Erstaunliche Fortschritte der Medienkritik im vergangenen Jahr
Im Jahr 2014 ist erstaunlich viel Medienkritisches passiert. In Stichworten:
- Als im Umfeld der Münchner Sicherheitskonferenz zu Anfang des Jahres der Bundespräsident, Bundesaußenminister Steinmeier und Verteidigungsministerin von der Leyen einvernehmlich und wahrscheinlich abgesprochen für „mehr Verantwortung“ und auch für mehr Beteiligung an militärischen Interventionen warben, haben sie einen erstaunlich starken Gegenwind erlebt.
- Jene Medien, die mehrheitlich im vergangenen Jahr für Härte gegenüber Russland eintraten, stießen auf breite Skepsis bei der Mehrheit der Menschen.
- Im Februar und März hat Uwe Krüger die Ergebnisse seiner Recherchen zur Einbindung führender Journalisten in atlantische, NATO- und US-Einrichtungen und PR-Organisationen veröffentlicht. Vielen Menschen gingen die Augen auf, weil sie die Artikel und Kommentare von führenden Köpfen der Publizistik, von Joffe (Zeit), Kornelius (Süddeutsche Zeitung), Frankenberger (FAZ) und einigen anderen mehr endlich besser einordnen konnten.
- Die NachDenkSeiten haben dazu ausführlich publiziert. Siehe zum Beispiel hier, dort auch Links auf vorherige Berichte)
- Das ZDF/Die Anstalt machte die Informationen einem weiteren Kreis zugänglich und gewann auch noch eine juristische Auseinandersetzung zum Thema mit Herrn Joffe (Die Zeit).
- Im letzten Jahr wurde auch sichtbar, wie verlogen die mindestens zehn Jahre dauernde Kampagne für die Riester-Rente wegen ihrer angeblichen Rentabilität war. Diese Behauptungen erwiesen sich als eine glatte Lüge. Die NachDenkSeiten weisen seit Beginn der Arbeit im Jahre 2004 darauf hin. In meinem 2004 erschienenen Buch „Die Reformlüge“ und hier geschah das sowieso.

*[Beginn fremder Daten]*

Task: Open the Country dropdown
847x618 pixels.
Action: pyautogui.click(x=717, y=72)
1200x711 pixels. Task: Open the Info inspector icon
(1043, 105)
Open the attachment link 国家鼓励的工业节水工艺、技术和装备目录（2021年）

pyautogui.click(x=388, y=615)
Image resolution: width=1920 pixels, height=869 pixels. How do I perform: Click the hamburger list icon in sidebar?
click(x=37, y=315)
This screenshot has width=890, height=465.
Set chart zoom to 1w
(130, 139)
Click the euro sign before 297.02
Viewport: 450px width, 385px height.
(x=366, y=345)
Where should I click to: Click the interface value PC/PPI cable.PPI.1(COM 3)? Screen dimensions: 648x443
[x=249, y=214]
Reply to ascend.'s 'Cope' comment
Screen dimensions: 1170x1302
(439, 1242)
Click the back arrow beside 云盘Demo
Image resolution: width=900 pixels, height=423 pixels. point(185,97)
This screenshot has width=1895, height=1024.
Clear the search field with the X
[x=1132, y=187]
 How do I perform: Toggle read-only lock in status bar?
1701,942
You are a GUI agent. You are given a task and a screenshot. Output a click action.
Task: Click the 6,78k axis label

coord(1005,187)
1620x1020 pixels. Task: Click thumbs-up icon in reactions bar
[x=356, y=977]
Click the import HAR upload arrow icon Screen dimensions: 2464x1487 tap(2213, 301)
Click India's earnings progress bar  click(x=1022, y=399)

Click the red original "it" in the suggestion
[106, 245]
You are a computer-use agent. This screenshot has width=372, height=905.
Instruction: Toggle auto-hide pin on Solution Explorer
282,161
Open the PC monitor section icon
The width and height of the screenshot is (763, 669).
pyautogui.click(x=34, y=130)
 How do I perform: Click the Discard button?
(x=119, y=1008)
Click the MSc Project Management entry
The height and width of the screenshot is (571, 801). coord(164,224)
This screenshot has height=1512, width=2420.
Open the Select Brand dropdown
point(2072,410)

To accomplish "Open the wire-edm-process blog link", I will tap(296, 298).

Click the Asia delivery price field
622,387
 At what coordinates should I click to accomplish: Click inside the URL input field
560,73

Im Jahr 2014 zeichnete sich der Durchbruch ab. Gerade jene Medien, die Wortführer der vielen strategisch geplanten Kampagnen sind, waren unsicher geworden, weil ihre Leser, Hörer und Zuschauer ihnen nicht mehr glaubten. Die Medien haben im Jahr 2014 ein Problem bekommen: das Glaubwürdigkeitsproblem.
Die Arbeit einiger Medien wie der NachDenkSeiten und ihrer vielen Unterstützerinnen und Unterstützer schien endlich Fuß zu fassen und Ergebnisse zu zeitigen.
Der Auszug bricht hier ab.